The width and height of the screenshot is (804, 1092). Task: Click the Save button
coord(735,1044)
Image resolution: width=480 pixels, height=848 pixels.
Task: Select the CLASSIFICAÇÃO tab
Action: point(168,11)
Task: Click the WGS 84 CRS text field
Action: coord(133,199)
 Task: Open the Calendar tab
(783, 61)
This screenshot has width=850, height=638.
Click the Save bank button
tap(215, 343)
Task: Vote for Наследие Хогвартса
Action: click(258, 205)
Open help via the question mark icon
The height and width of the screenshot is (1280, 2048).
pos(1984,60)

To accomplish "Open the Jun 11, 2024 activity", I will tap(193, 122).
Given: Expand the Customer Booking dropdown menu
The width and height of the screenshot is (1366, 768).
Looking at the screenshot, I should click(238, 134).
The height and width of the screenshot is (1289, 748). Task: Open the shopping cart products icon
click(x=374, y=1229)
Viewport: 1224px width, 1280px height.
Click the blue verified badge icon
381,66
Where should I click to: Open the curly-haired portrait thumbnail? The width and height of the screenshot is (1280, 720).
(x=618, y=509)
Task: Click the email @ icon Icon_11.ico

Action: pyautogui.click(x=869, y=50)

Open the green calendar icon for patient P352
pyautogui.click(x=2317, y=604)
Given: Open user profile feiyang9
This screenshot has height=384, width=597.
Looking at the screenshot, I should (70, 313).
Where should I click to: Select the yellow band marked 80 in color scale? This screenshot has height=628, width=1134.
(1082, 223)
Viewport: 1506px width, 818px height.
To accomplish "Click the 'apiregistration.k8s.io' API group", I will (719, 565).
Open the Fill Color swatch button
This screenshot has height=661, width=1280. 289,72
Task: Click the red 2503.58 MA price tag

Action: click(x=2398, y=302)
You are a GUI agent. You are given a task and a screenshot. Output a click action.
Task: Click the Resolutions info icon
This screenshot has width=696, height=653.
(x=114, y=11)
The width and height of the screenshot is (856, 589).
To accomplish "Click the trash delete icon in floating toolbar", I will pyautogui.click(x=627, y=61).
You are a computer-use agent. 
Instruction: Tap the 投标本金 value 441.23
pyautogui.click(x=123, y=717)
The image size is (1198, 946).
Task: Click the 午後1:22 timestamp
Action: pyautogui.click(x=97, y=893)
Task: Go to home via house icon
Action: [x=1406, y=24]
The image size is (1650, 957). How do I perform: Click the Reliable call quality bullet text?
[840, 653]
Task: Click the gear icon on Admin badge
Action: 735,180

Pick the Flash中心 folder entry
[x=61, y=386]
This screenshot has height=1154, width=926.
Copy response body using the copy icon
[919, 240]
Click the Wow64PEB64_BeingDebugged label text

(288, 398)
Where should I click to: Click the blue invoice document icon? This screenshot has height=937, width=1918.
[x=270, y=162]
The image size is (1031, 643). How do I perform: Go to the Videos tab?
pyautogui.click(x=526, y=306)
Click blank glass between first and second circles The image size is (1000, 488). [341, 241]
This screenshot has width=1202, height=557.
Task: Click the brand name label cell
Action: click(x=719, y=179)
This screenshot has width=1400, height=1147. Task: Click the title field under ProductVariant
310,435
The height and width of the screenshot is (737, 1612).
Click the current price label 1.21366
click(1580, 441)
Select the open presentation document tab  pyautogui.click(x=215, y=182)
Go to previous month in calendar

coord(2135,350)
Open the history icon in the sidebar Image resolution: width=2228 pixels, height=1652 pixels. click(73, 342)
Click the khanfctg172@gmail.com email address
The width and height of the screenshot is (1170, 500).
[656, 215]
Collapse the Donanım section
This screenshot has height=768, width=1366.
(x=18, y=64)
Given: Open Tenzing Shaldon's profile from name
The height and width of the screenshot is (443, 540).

[Work to be completed] Can you rewrite the material from its start up to and including the line containing "Action: pyautogui.click(x=869, y=50)", replacing "width and height" with "dimensions" and leaving everything else unchanged?

[Task output]
The dimensions of the screenshot is (804, 1092). Task: Click the Save button
coord(735,1044)
Image resolution: width=480 pixels, height=848 pixels.
Task: Select the CLASSIFICAÇÃO tab
Action: point(168,11)
Task: Click the WGS 84 CRS text field
Action: coord(133,199)
 Task: Open the Calendar tab
(783, 61)
This screenshot has width=850, height=638.
Click the Save bank button
tap(215, 343)
Task: Vote for Наследие Хогвартса
Action: click(258, 205)
Open help via the question mark icon
The height and width of the screenshot is (1280, 2048).
pos(1984,60)

To accomplish "Open the Jun 11, 2024 activity", I will tap(193, 122).
Given: Expand the Customer Booking dropdown menu
The dimensions of the screenshot is (1366, 768).
Looking at the screenshot, I should click(238, 134).
The height and width of the screenshot is (1289, 748). Task: Open the shopping cart products icon
click(x=374, y=1229)
Viewport: 1224px width, 1280px height.
Click the blue verified badge icon
381,66
Where should I click to: Open the curly-haired portrait thumbnail? The dimensions of the screenshot is (1280, 720).
(x=618, y=509)
Task: Click the email @ icon Icon_11.ico

Action: pyautogui.click(x=869, y=50)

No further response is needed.